- Dataset entries

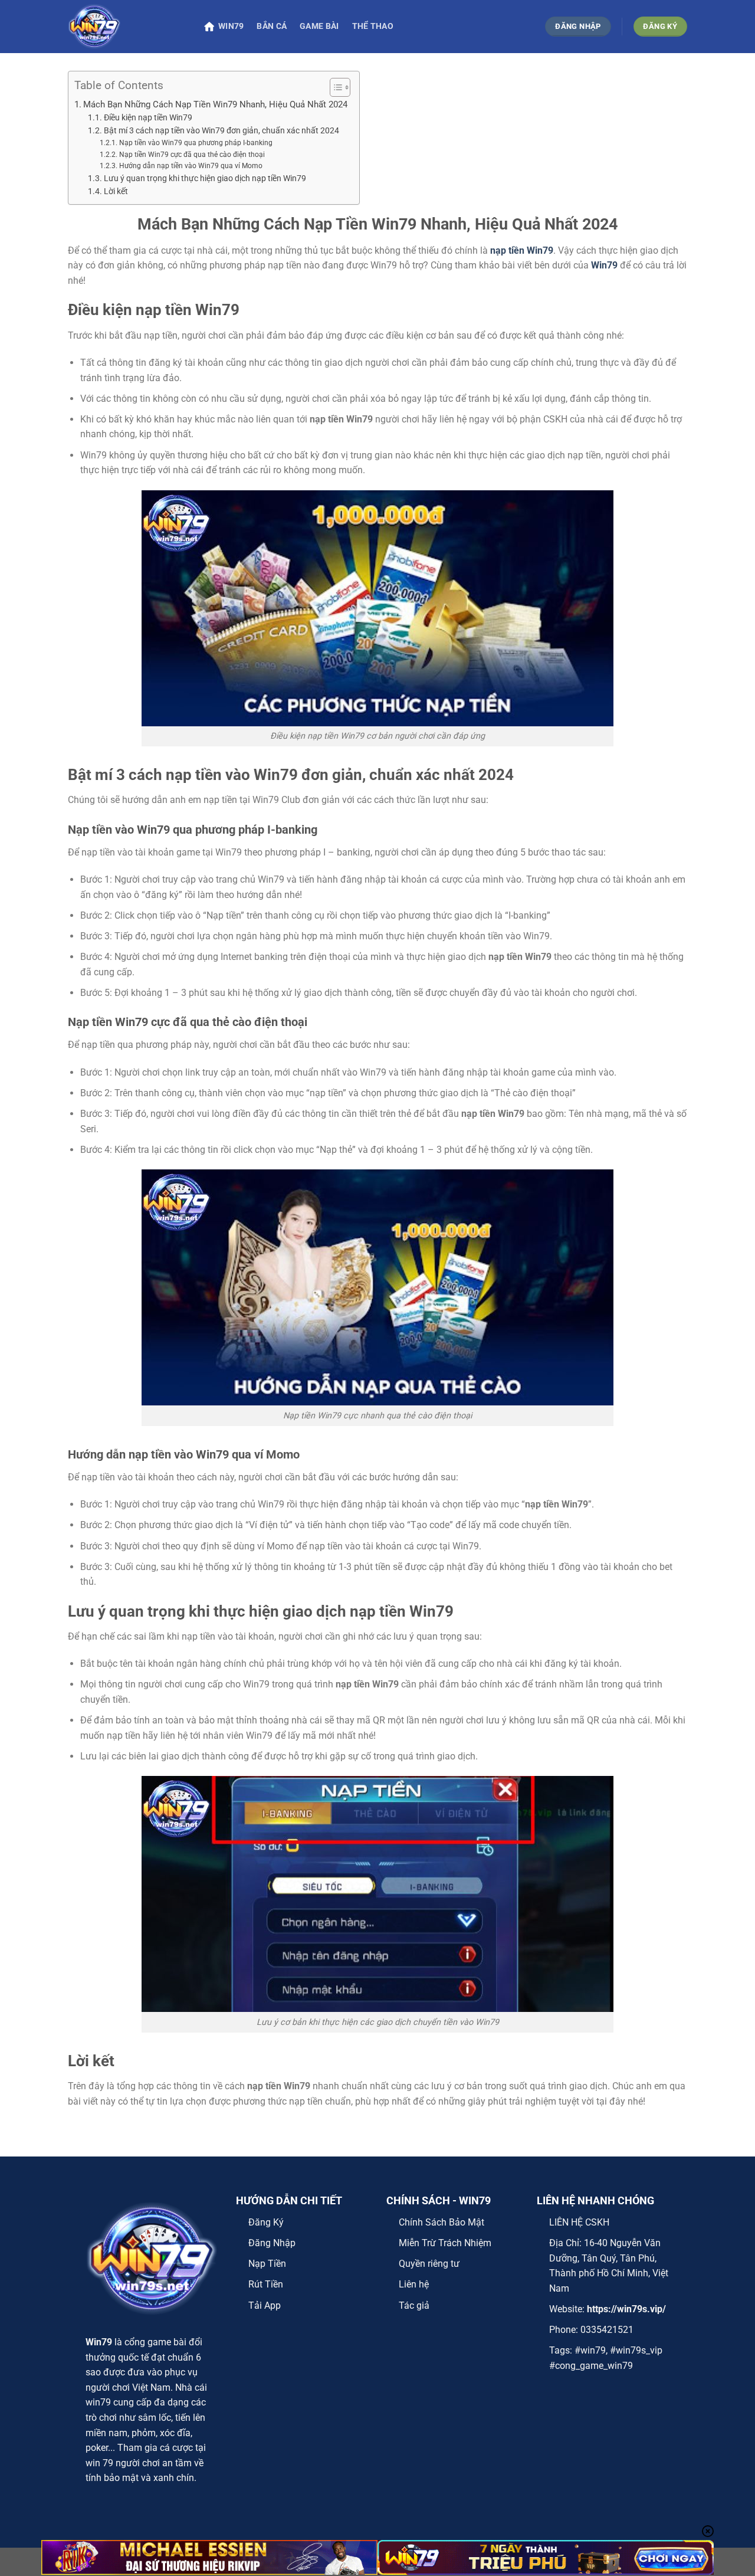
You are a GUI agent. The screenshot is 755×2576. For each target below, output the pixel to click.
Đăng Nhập (272, 2243)
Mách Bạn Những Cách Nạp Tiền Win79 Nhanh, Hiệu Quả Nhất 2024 (215, 104)
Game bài (319, 26)
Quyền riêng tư (429, 2263)
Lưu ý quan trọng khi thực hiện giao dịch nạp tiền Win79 (206, 178)
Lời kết (116, 191)
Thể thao (372, 26)
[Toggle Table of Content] (334, 87)
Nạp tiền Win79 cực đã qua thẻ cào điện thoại (191, 154)
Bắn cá (272, 26)
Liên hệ (414, 2284)
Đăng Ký (266, 2222)
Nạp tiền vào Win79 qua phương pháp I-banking (195, 143)
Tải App (264, 2305)
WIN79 (231, 26)
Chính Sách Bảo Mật (441, 2222)
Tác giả (414, 2305)
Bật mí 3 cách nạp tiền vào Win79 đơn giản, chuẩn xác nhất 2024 (221, 130)
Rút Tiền (265, 2284)
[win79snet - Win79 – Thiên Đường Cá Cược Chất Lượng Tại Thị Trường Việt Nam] (127, 26)
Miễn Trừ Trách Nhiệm (445, 2243)
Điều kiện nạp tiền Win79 (150, 117)
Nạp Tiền (267, 2263)
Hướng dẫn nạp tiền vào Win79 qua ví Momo (190, 166)
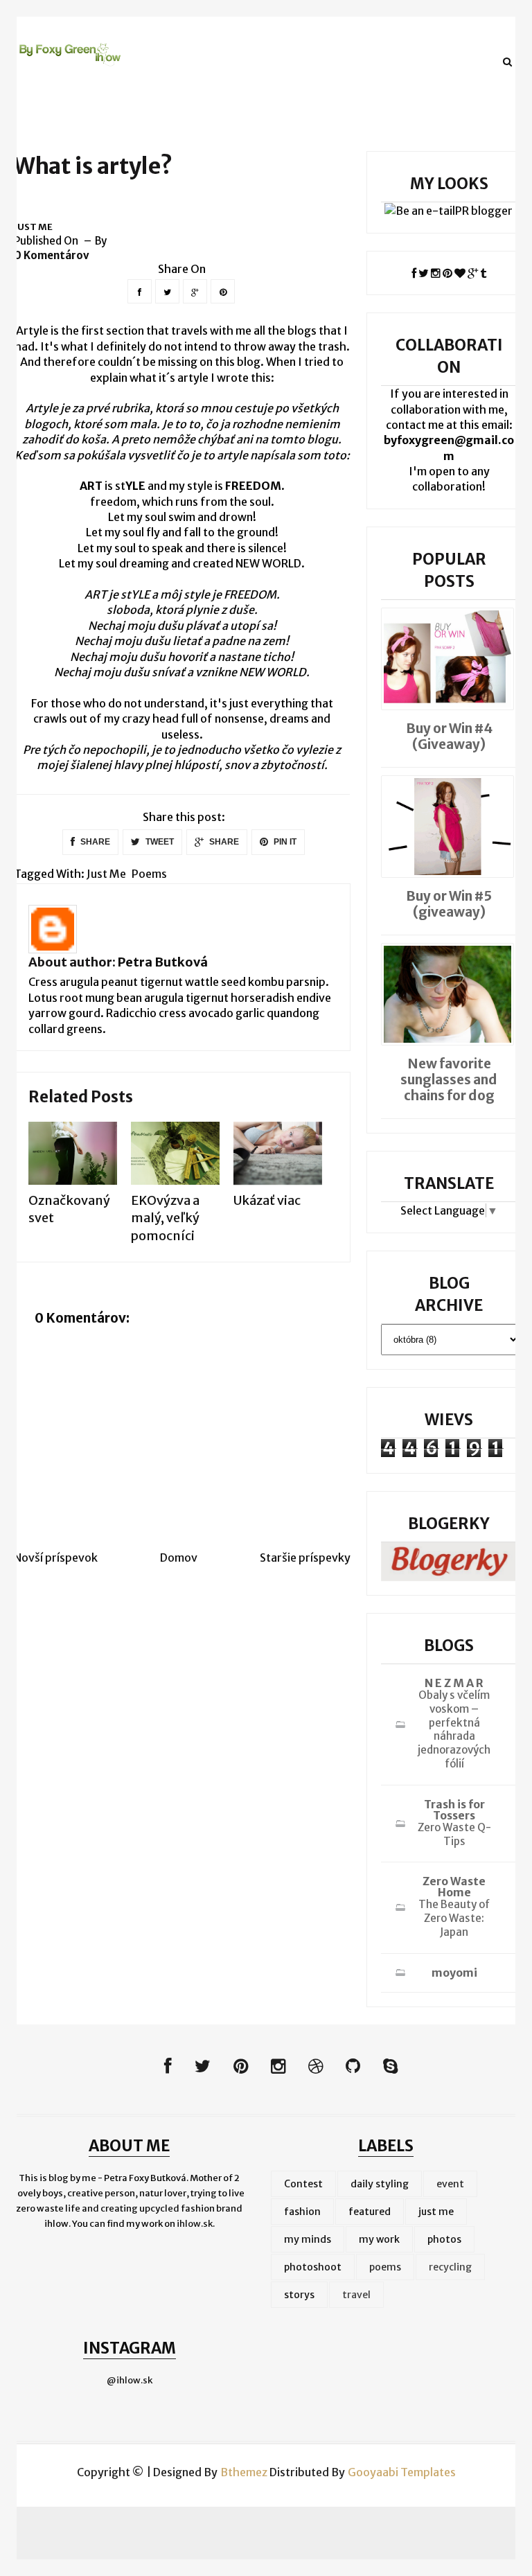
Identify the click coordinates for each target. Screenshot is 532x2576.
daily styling (380, 2184)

- Exercise
Every line in the records above with the string "target" in it should be shown.

- Answer section
You are a GUI agent. The screenshot is 755×2576. For each target below, output the pixel to click.
Identify the click coordinates for each target. Screenshot is 532x2576.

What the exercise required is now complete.